Metrics for learning rate 0.005 and number of iteration 5000:
MSE 31486167788.7745
------------------------------------

The gradient_descent implemented in here produce a lightly better MSE than the MSE from sklearn's Linear Regression (both used scaled package). From running metrics above, the MSE converge quite quickly after 5000 iterations no matter how big or small the learning rate. Let's test on the test set with theta from learning rate 0.01 and 5000 iterations

In [100]:
theta = gradient_descent(x_train, y_train, n_iterations=5000, eta=0.01)
metrics(x_test, y_test, theta)

MSE 59784364880.97162


### 4.3 On full dataset

Let's try to run on kc_housing_data.csv

In [101]:
data = pd.read_csv('kc_house_data.csv')
x, y = preprocess(data, data['price'], scaled=True, dropped=['id', 'price', 'date', 'zipcode'])

In [103]:
theta = gradient_descent(x, y, n_iterations=5000, eta=0.005)

In [104]:
metrics(x, y, theta)

MSE 41663212300.09703


It run pretty fast, within a 1-2 seconds.

## 5 Ridge regression


We can have ridge regression written as $$ J(\theta) = \frac{1}{2}\sum_{i = 1}^n\left(\theta^T.x^{(i)} - y^{(i)}\right)^2 + \frac{1}{2}\lambda\sum_{i = 1}^{n}\theta_i^2= MSE(\theta) + \frac{1}{2}\lambda\sum_{i = 1}^{n}\theta_i^2$$
We know from the lecture that
$$\frac{\partial MSE}{\partial \theta} = X^T. (X. \theta - y)$$
and 
$$reg(\theta) = \frac{1}{2}\lambda\sum_{i = 1}^{n}\theta_i^2 = \frac{1}{2}\lambda\theta^2 \Rightarrow \frac{\partial reg}{\partial \theta} = \lambda \theta$$
Hence $J$ achieves minimum when 
$$X^T. (X. \theta - y) + \lambda \theta = 0$$
or 
$$(X^T.X + \lambda I).\theta = X^T.y$$
or 
$$\theta = (X^T.X + \lambda I)^{-1}.X^T.y$$

In [111]:
def ridge_regression(x, y, rate=0.005):
    xT = x.T
    A = np.identity(x.shape[1])
    A[0][0] = 0
    
    theta = np.linalg.pinv(xT.dot(x) + rate * A).dot(xT).dot(y)
    
    return theta

In [112]:
x_train, y_train = preprocess(train, train['price'], scaled=True)
x_test, y_test = preprocess(test, test['price'], scaled=True,dropped=['id', 'date', 'price', 'zipcode'])

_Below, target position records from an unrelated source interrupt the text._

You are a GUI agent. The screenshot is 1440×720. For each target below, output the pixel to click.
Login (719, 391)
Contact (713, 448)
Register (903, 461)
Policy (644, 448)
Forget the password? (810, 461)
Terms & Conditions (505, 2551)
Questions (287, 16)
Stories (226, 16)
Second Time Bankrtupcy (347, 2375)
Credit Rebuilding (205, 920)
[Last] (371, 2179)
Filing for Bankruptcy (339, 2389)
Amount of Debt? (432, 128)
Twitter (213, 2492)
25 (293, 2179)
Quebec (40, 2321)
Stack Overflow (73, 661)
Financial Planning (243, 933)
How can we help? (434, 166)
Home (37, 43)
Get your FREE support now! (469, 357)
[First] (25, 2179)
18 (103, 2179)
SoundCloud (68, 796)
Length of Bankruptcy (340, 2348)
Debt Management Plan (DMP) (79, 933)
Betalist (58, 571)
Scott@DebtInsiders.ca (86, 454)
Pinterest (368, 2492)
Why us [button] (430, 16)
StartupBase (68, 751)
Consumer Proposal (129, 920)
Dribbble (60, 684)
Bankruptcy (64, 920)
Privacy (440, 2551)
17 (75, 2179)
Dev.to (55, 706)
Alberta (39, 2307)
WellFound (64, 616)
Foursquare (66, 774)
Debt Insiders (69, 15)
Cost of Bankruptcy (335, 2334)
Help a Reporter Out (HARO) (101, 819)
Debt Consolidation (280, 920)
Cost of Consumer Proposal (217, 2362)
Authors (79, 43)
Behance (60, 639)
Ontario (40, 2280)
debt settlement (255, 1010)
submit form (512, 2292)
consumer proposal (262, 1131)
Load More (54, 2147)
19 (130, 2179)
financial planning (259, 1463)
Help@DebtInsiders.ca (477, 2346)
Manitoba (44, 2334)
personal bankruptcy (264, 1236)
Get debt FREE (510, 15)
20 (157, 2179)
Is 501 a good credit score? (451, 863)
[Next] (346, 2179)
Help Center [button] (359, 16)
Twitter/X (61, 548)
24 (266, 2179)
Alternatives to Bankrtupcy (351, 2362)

theta = ridge_regression(x_train, y_train)
metrics(x_train, y_train, theta, rmse=True, r2=True)

MSE 31486167776.694233
RSE 177443.4213395758
R2 score 0.6235992591788334


In [113]:
metrics(x_test, y_test, theta, rmse=True, r2=True)

MSE 59784427047.449394
RSE 244508.54187011422
R2 score 0.23767421302659986


For a relatively small dataset in train.csv and test.csv, both of the model (linear and ridge regression) are comparably produce the same result. However, for larger dataset, I would think ridge regression would be less overfitting since it adds an extra penalty for overfitting move.